WORK on Sherston's new primary school will begin in June, and could include space for the village pre-school and after school club.
The £1.64 million, six-classroom school will be built at Upper Stanbridge farm, and should be finished in less than a year.
County councillor John Thomson said: "It is great news. The whole community has come together and we have come up with a new plan so we can do things better in a new school."
There will be playground space and playing fields adjoining the school as well as a multi-purpose hall.
The plans were given the go-ahead last September when a previous plan to renovate the current school site was rejected in favour of the new school building at Stanbridge Farm.

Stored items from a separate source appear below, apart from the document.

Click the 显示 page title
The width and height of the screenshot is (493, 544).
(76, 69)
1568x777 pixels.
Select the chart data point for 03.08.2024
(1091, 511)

Some money will come from the sale of the replacement school site at Manor Close, and further land at Butler's Close which was bought by Bryant homes for more than £3 million last August.

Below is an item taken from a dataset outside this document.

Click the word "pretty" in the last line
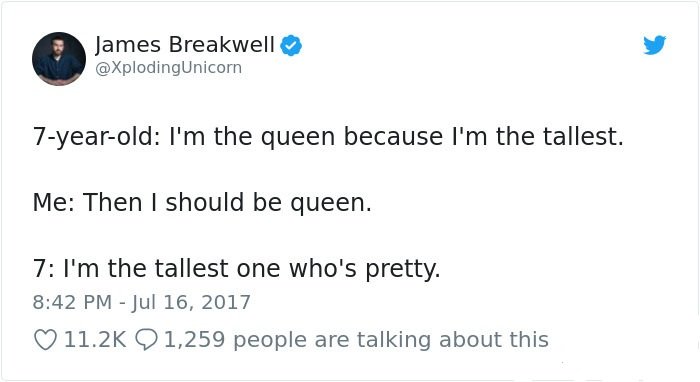700x382 pixels. pos(400,270)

The cash will be split between paying for the new school and reducing the council's pension fund deficit.
A meeting last week discussed the possibility of including a room in the new school where the pre-school and after school club could meet.
Both groups currently hold classes in the village hall, but the school governors and pre-school want to have both in one location at the school.
The estimated £80,000 it would take to add the room would have to come from money raised by the public.
There will also be a playground for pre-school children to use, separate from the main school.
School governors' chairman Richard Knibb said there were obvious advantages to the scheme: "If the facilities stay where they are, there will be considerable problems for parents who have to take their children to the after school club," he said.
"The pre-school works closely with the school and if they are next to each other rather than half a mile away it would ease the transition to the bigger school."
The meeting was unanimously in favour of putting the pre-school and after school clubs in the new building and also discussed the future provision of hot school meals. There was general support for a plan to install kitchens.
Mr Knibb said the money must be raised before building work begins and the governors and pre-school are looking at ways to find the funds.